The Utah Legislature will meet in a special session Wednesday to address a laundry list of items, including a handful of tax bills — one of which would require payment of sales tax on most online purchases.
Other bills are meant to bring the state into compliance with the federal tax reform package Congress passed in December.
“Utah piggybacks on the federal income tax system, which makes it a lot simpler for us,” said Senate President Wayne Niederhauser, R-Sandy. “But when they make adjustments, that affects us. So we have to address those issues.”
Most Utahns “won’t feel any effect at all” from the tax compliance bills, said Utah Tax Commissioner John Valentine.
“The federal government changed the reporting requirement one week after we closed our legislative session back in March,” Valentine said.
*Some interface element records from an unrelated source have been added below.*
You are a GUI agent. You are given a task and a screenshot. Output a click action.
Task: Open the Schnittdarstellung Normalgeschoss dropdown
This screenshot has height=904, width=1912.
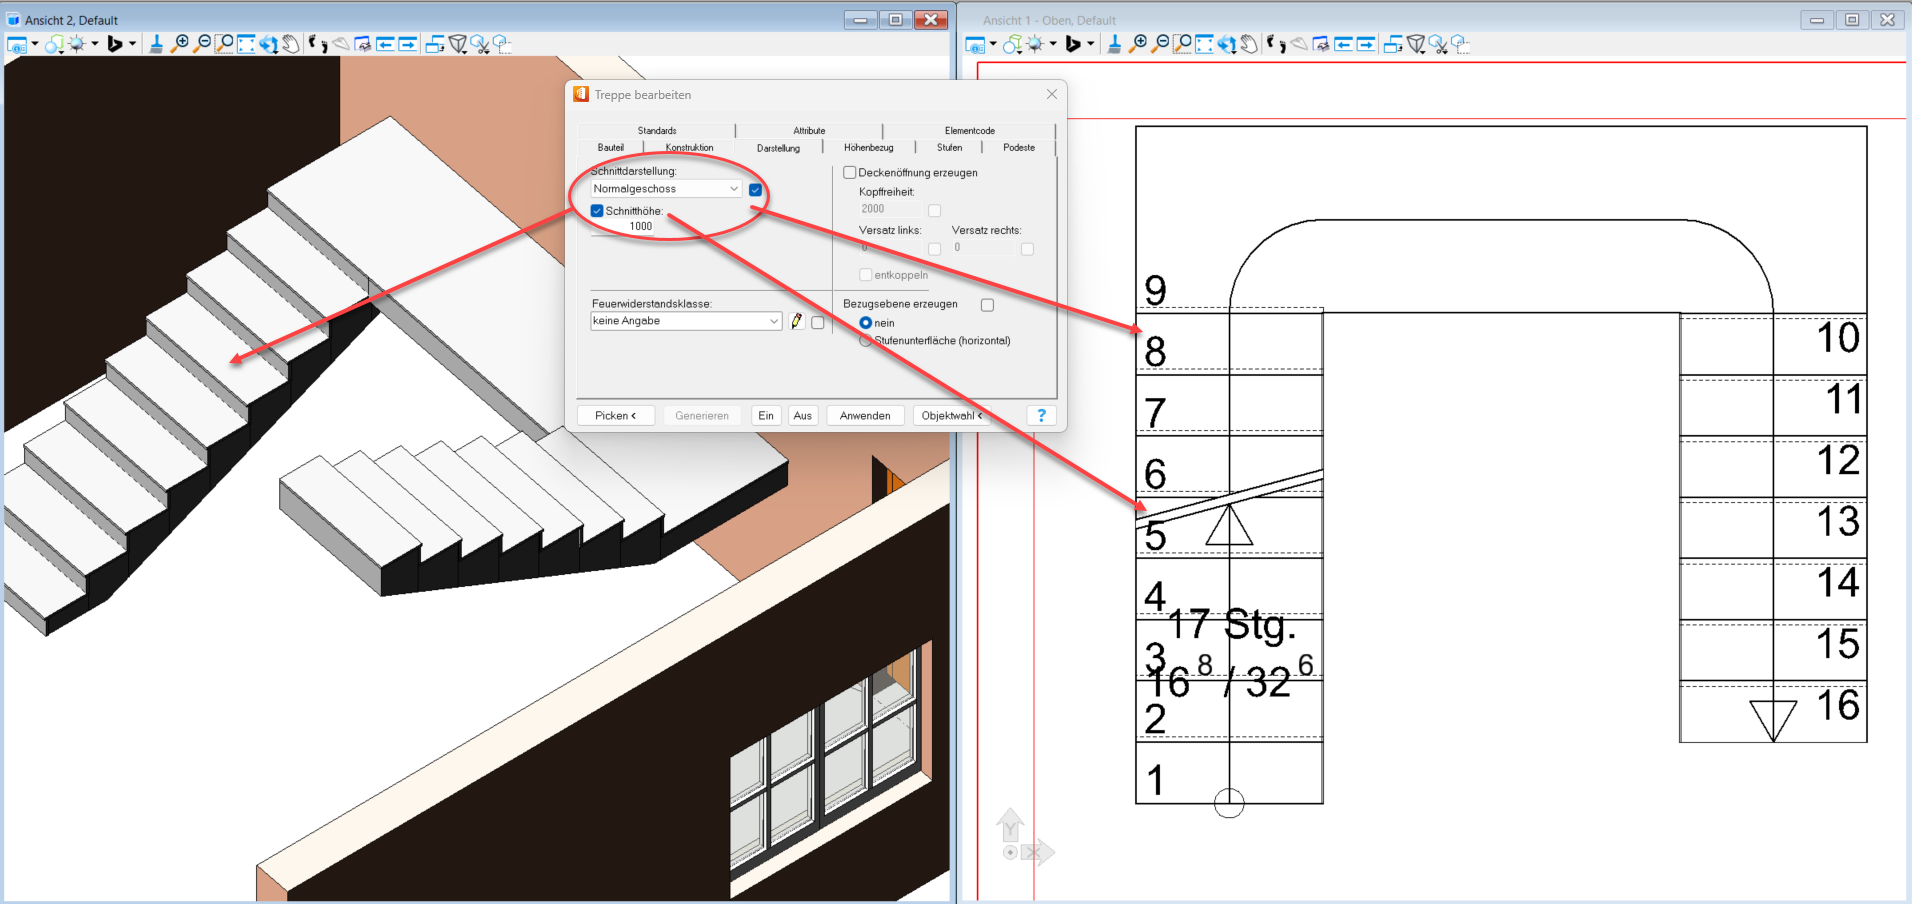[734, 189]

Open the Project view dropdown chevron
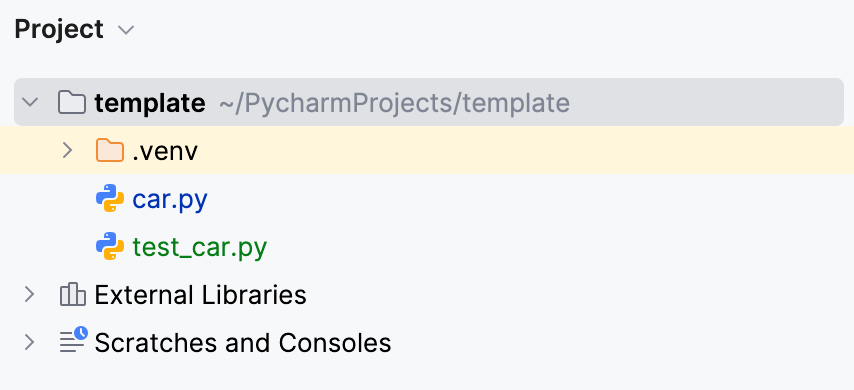click(126, 30)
Now, the state will be able to adopt the new requirements.
The biggest tax change lawmakers will decide upon is whether to implement last month’s U.S. Supreme Court ruling that allows states to require online retailers to collect and remit sales taxes.
Utah’s Republican-led legislature is jumping at the opportunity and may make it official come January 1, 2019.
Most large online companies — including Amazon — are already collecting sales tax after working out deals with the state. But state budget analysts and the Utah Tax Commission estimate that implementing the Supreme Court ruling could bring in another $60 million.
In Wednesday’s special session, lawmakers will also vote on changes to a controversial bill creating an inland port in Salt Lake City. State leaders announced an agreement with the Salt Lake City Council this week on a new version.